Baseline NIH Stroke Scale Responses Estimate the Probability of Each Particular Stroke Subtype

EC Leira a,*, HP Adams Jr a, GE Rosenthal b, JC Torner c
PMCID: PMC2914359  PMID: 18946211

Abstract

Background

Emergency treatment of ischemic stroke should ideally be mechanism specific, but acute subtype diagnosis is problematic. Since different subtypes often are associated with specific patterns of neurological deficits, we hypothesize that scores on baseline NIH stroke scale (NIHSS) items may help emergently stratify patients by their probability of having a particular stroke subtype.

Methods

We performed multivariate polytomous logistic regression analyses on 1,281 patients enrolled in the Trial of ORG 10172 in Acute Stroke Treatment (TOAST). We tested the predictive value of individual items to the baseline NIHSS exam, and syndromic combinations of those items, in anticipating the TOAST stroke subtype at 3 months adjusting for atrial fibrillation. We then used the most significant NIHSS items to construct a predictive model.

Results

The NIHSS items that discriminate between stroke subtypes are language, neglect, visual field and brachial predominance of weakness. Among patients without atrial fibrillation, a normal score for these 4 variables conveys a 46% chance of lacunar stroke, 12% of atherothrombotic stroke and 10% of cardioembolism. This pattern gradually reverses with increased numbers of abnormal responses. Those with abnormalities in all 4 items have a 0.1% chance of lacunar stroke, 50% of atherothrombotic stroke and 39% of cardioembolism.

Conclusions

Language, neglect, visual fields and brachial predominance of weakness in the baseline NIHSS help discriminate between subtypes, particularly between lacunar and nonlacunar strokes. Clinical trials testing interventions aimed to particular stroke mechanisms may use these NIHSS items to emergently stratify patients based on their probability of having a particular stroke subtype.

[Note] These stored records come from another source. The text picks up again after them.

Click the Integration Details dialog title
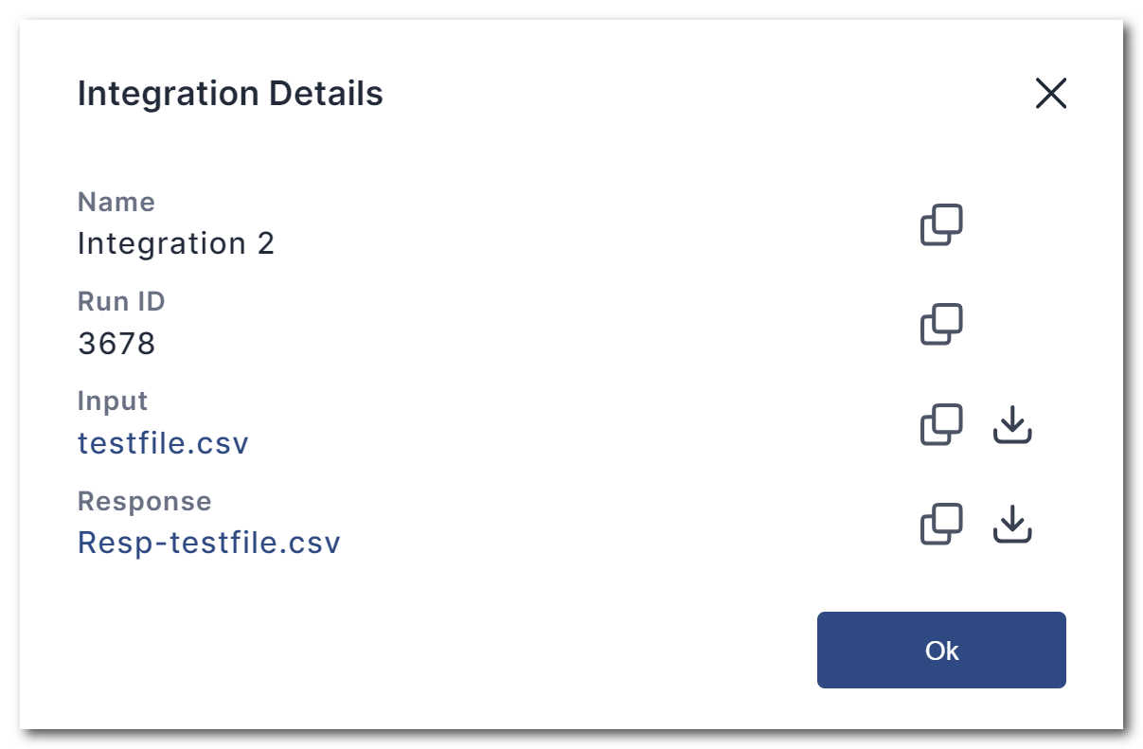(230, 94)
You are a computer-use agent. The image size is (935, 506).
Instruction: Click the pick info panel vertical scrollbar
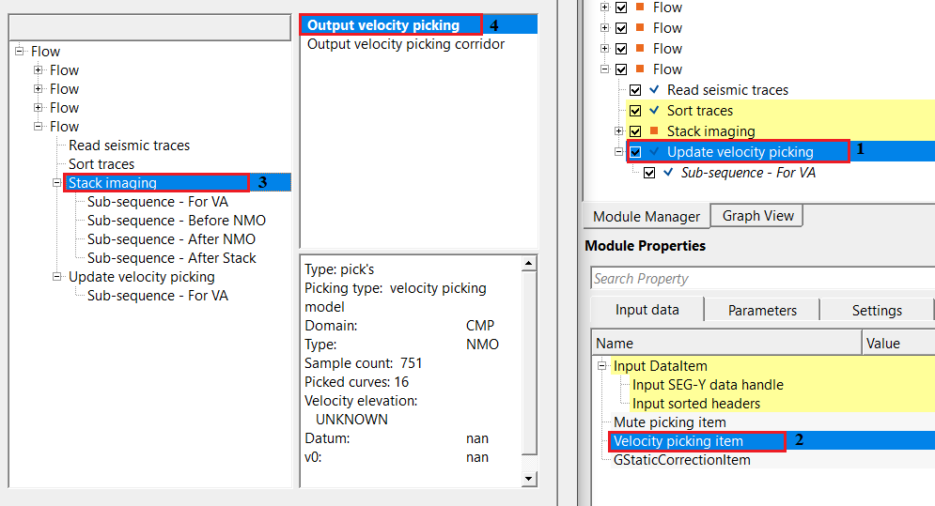(x=529, y=366)
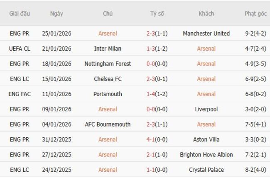
Task: Open Brighton Hove Albion link
Action: tap(206, 154)
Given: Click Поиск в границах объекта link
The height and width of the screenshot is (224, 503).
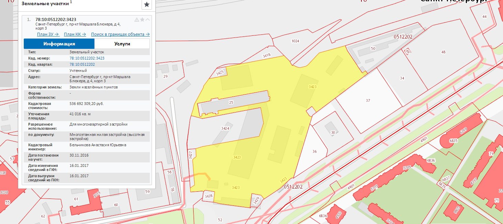Looking at the screenshot, I should 120,34.
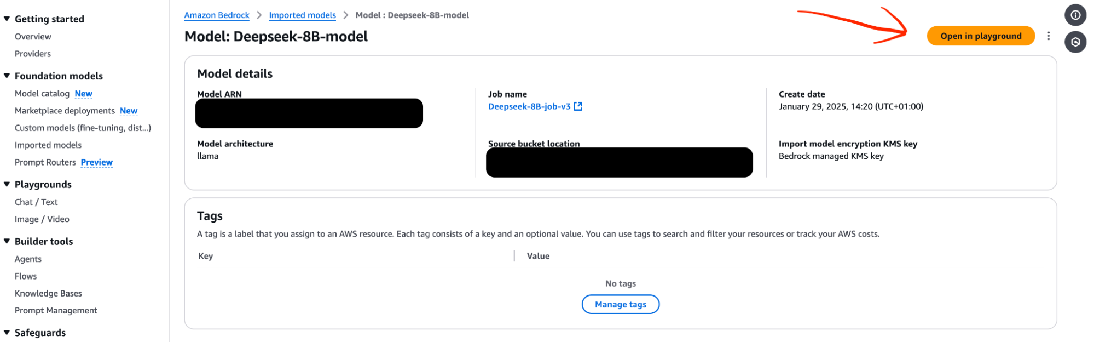The height and width of the screenshot is (342, 1094).
Task: Open the three-dot actions menu
Action: click(x=1048, y=36)
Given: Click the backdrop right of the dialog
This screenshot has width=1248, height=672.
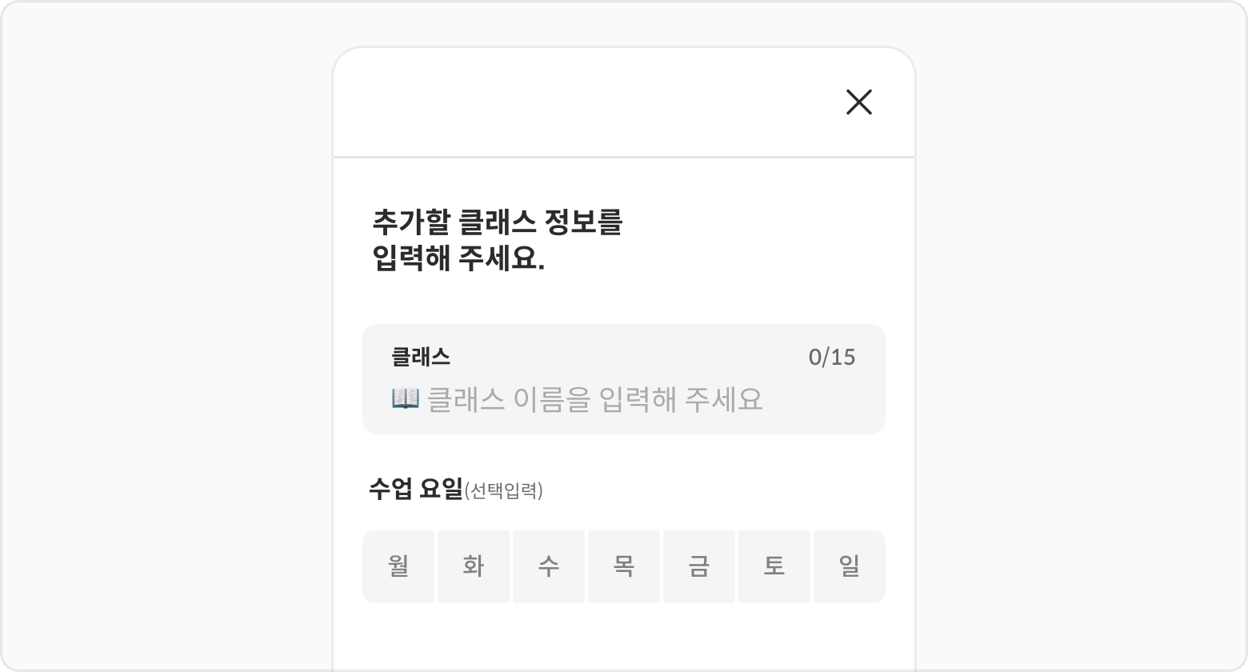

Key Words: Acute stroke diagnosis; Stroke scales; Clinical symptomatology, syndromes; Clinical diagnosis, patterns; Stroke subtype; Mechanisms of stroke; NIH stroke scale

Background

There is an interest in focusing acute interventions on the stroke subtypes that are most likely to benefit [1, 2]. Such an approach would require a reliable clinical diagnosis of stroke subtype in the emergency department. Unfortunately, acute subtype diagnosis remains problematic because the clinical estimate alone is often inaccurate [3]. The required diagnostic ancillary tests [4] may be time-consuming or not available on an emergent basis [5]. As a result, acute stroke trials are struggling to reliably stratify patients by subtype using clinical means [6]. Therefore, a system that applies scores from early clinical scales to select patients based on their probability of having certain stroke subtypes [7] might permit selection of subtype-specific acute interventions, particularly since time is of the essence, and acute neuroimaging resources are limited.

The NIH Stroke Scale (NIHSS), an instrument for the neurological assessment of patients [8], is widely used in the initial evaluation of patients with ischemic stroke by a wide variety of professionals. It is already known that the patterns of brain lesions [9], and corresponding neurological impairments [10], differ between stroke mechanisms. Therefore, it is expected that certain items of the NIHSS may be associated with particular stroke subtypes of the Trial of ORG 10172 in Acute Stroke Treatment (TOAST). The aims of this study were (1) to determine which NIHSS items independently discriminate between stroke mechanisms and the strength of such association, and (2) to generate a model probability for each particular stroke subtype based on abnormal scores in those NIHSS items.

Methods

Data collected from 1,281 patients enrolled in the double-blinded placebo-controlled TOAST were examined. The design of this trial has been reported elsewhere [11]. The data included scoring of the baseline NIHSS of each patient performed by a local investigator that had previously completed a certification process [8]. A TOAST stroke subtype determination at 3 months was performed by the principal investigator (H.P.A.) using standardized criteria after reviewing the available records and tests [4]. Since the treatment allocation (danaparoid vs. placebo) would not influence pretreatment baseline NIHSS or stroke subtype determination, data from both treatment arms of the trial were combined as a prospective cohort.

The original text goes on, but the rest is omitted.